The quality of a product is not like wine. It is not improving with the years by simply letting it be. On the contrary, it needs constant maintenance, even just for keeping it at the same level as it was before.

Changes to its surrounding environment or ecosystem, whether it is browsers, operating systems, consumer devices, HW, formats, security threats or anything else, create the reality that there is no such thing as 'last-forever product'.

In a broader perspective, the cost of maintenance throughout the product's life-cycle is usually higher than the cost of the one-time, first product development itself.

In my past I was part of a QA team, doing my fair share of testing, which never actually stopped even while managing product design and delivery. Along the years I realized that good QA managers exist but hard to find, especially compared to other managers in tangent domains (SW development for example).

I've also learned that when it comes to testing and owning the quality of the product, the secret-sauce is in the people doing the work and not with the method it is done. Methodology is important (and I will leave that discussion to real QA experts) but the psychology is the starting point in my mind.

There are some fundamentals that should be rooted in the tester (whoever she is, not just in the QA team), where as the methodology can help to perfect the outcome but not replace them.

QA is bold! It is the gate-keeper of the product. It is the last piece of the chain before the product meets the "real world" and real customers. There for, it is meant for someone that can speak up and speak loud. Even if the methodology provides the tester the stage to report the findings, to recommend or even decide, the boldness is to make sure the right decisions will be made and the statements will echo all over.

It is not at all about finding bugs, it is about finding the RIGHT bugs. Sometimes finding JUST bugs even harm the quality of the product because these non-important bugs will mask the important ones, and will focus everyone to the wrong place. There is no equality in quality!

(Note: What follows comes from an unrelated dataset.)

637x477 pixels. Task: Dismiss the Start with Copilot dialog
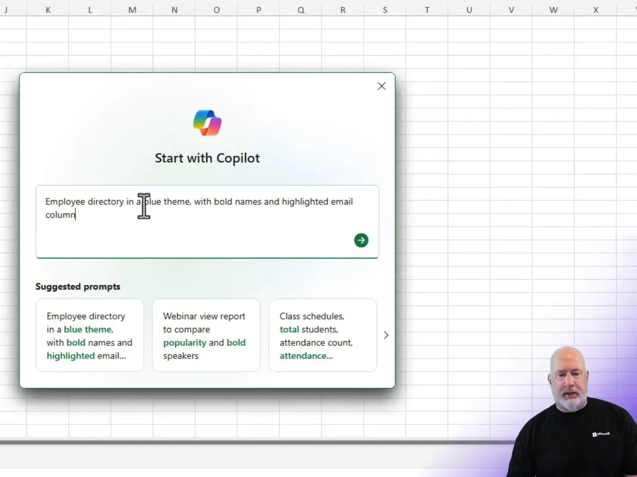pyautogui.click(x=381, y=86)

What are the right bugs? The ones that users are most likely to face. Testers needs to learn, understand and adopt the users' way of thinking and operating, in order to succeed. The ability for one to look at the world from another's eyes, Empathy, is an important pillar of the greater product team and that is a fact in any testing methodology.

Quality is an on-going process and there are no short cuts. That is fundamental, not just for the testers to understand but for any participant in the product development cycle. Methodologies can provide guidance to to re-test, repeat, compare, but that something inside will provide the drive to reach that desired level of quality. Perseverance or even grit is the attribute to look for.

Quality is mostly a team effort, much more than other aspects of the product development process. It is not a task or a burden on a single person's shoulders or even a specific group. This accountability for quality is a state-of-mind that all participants should have.

And now something forward-looking to the future. One of the great challenges of testing is scalability - the way to get in the users' heads, take that understanding of them, translate it to testing procedures and perform them across the board to cover all options and possibilities. It has grave importance since 'quality' is one-third of the "holy" triangle - scope-time-quality.

Trying to reach this manually, is sometimes impossible, there for automation or other forms of technology are usually harnessed. No one can fully own the process and you need both man and machine to have full control. That balance, between man and machine, is challenging by itself.

Machine-learning and AI great technological progress achieved in recent years, I believe a major leap in testing and that man-machine balance for scalability, is soon to be expected. With that, like in so many other domains, we will focus on thinking, guiding or sensing and letting the machine do the rest.